## INSTRUCTIONS TO FOLLOW
An identical copy of the data below is needed.

## SUPPLIED MATERIAL
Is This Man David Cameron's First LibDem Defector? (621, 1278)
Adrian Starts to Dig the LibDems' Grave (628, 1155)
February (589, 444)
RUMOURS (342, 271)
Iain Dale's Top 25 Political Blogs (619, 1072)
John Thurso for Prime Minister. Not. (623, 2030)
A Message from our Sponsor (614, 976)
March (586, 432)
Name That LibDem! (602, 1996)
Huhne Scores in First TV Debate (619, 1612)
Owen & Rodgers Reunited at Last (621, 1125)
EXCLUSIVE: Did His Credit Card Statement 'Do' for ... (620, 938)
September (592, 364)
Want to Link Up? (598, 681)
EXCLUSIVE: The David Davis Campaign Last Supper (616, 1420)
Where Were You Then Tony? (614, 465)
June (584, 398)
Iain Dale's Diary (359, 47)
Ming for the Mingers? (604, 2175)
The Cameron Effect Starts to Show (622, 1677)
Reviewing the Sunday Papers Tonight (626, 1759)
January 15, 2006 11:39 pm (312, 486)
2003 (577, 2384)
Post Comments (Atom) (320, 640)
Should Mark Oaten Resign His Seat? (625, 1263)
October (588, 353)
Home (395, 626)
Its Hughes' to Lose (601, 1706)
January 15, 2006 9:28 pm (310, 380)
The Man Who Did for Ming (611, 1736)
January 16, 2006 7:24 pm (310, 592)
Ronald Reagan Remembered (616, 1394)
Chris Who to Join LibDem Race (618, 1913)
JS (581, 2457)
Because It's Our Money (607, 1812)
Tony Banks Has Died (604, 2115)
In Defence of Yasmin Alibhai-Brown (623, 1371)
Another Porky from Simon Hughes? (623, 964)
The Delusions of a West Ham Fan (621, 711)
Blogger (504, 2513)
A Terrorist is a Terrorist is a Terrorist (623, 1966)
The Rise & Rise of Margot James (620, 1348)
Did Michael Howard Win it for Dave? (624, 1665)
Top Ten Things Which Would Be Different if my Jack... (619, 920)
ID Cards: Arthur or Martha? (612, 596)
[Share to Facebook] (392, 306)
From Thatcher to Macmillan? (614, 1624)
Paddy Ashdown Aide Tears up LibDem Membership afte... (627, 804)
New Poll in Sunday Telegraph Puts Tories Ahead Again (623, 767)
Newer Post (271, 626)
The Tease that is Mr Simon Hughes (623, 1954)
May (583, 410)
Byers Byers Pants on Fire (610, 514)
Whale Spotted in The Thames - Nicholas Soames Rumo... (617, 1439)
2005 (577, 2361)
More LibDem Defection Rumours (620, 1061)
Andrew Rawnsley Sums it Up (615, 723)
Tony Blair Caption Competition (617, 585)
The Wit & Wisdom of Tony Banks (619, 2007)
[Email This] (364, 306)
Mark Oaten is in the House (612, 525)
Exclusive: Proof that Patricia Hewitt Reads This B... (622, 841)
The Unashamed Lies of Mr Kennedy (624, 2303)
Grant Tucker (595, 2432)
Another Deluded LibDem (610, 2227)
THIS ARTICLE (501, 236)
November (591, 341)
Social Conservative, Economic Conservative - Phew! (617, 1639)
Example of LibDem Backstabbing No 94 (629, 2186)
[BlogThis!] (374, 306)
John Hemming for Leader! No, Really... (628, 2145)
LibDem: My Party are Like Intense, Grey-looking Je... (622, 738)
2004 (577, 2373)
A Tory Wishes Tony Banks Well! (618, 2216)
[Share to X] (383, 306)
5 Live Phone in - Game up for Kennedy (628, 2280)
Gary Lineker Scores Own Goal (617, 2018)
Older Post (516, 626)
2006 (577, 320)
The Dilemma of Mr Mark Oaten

## SOLUTION TO THIS TASK
Is This Man David Cameron's First LibDem Defector? (621, 1278)
Adrian Starts to Dig the LibDems' Grave (628, 1155)
February (589, 444)
RUMOURS (342, 271)
Iain Dale's Top 25 Political Blogs (619, 1072)
John Thurso for Prime Minister. Not. (623, 2030)
A Message from our Sponsor (614, 976)
March (586, 432)
Name That LibDem! (602, 1996)
Huhne Scores in First TV Debate (619, 1612)
Owen & Rodgers Reunited at Last (621, 1125)
EXCLUSIVE: Did His Credit Card Statement 'Do' for ... (620, 938)
September (592, 364)
Want to Link Up? (598, 681)
EXCLUSIVE: The David Davis Campaign Last Supper (616, 1420)
Where Were You Then Tony? (614, 465)
June (584, 398)
Iain Dale's Diary (359, 47)
Ming for the Mingers? (604, 2175)
The Cameron Effect Starts to Show (622, 1677)
Reviewing the Sunday Papers Tonight (626, 1759)
January 15, 2006 11:39 pm (312, 486)
2003 (577, 2384)
Post Comments (Atom) (320, 640)
Should Mark Oaten Resign His Seat? (625, 1263)
October (588, 353)
Home (395, 626)
Its Hughes' to Lose (601, 1706)
January 15, 2006 9:28 pm (310, 380)
The Man Who Did for Ming (611, 1736)
January 16, 2006 7:24 pm (310, 592)
Ronald Reagan Remembered (616, 1394)
Chris Who to Join LibDem Race (618, 1913)
JS (581, 2457)
Because It's Our Money (607, 1812)
Tony Banks Has Died (604, 2115)
In Defence of Yasmin Alibhai-Brown (623, 1371)
Another Porky from Simon Hughes? (623, 964)
The Delusions of a West Ham Fan (621, 711)
Blogger (504, 2513)
A Terrorist is a Terrorist is a Terrorist (623, 1966)
The Rise & Rise of Margot James (620, 1348)
Did Michael Howard Win it for Dave? (624, 1665)
Top Ten Things Which Would Be Different if my Jack... (619, 920)
ID Cards: Arthur or Martha? (612, 596)
[Share to Facebook] (392, 306)
From Thatcher to Macmillan? (614, 1624)
Paddy Ashdown Aide Tears up LibDem Membership afte... (627, 804)
New Poll in Sunday Telegraph Puts Tories Ahead Again (623, 767)
Newer Post (271, 626)
The Tease that is Mr Simon Hughes (623, 1954)
May (583, 410)
Byers Byers Pants on Fire (610, 514)
Whale Spotted in The Thames - Nicholas Soames Rumo... (617, 1439)
2005 (577, 2361)
More LibDem Defection Rumours (620, 1061)
Andrew Rawnsley Sums it Up (615, 723)
Tony Blair Caption Competition (617, 585)
The Wit & Wisdom of Tony Banks (619, 2007)
[Email This] (364, 306)
Mark Oaten is in the House (612, 525)
Exclusive: Proof that Patricia Hewitt Reads This B... (622, 841)
The Unashamed Lies of Mr Kennedy (624, 2303)
Grant Tucker (595, 2432)
Another Deluded LibDem (610, 2227)
THIS ARTICLE (501, 236)
November (591, 341)
Social Conservative, Economic Conservative - Phew! (617, 1639)
Example of LibDem Backstabbing No 94 (629, 2186)
[BlogThis!] (374, 306)
John Hemming for Leader! No, Really... (628, 2145)
LibDem: My Party are Like Intense, Grey-looking Je... (622, 738)
2004 (577, 2373)
A Tory Wishes Tony Banks Well! (618, 2216)
[Share to X] (383, 306)
5 Live Phone in - Game up for Kennedy (628, 2280)
Gary Lineker Scores Own Goal (617, 2018)
Older Post (516, 626)
2006 (577, 320)
The Dilemma of Mr Mark Oaten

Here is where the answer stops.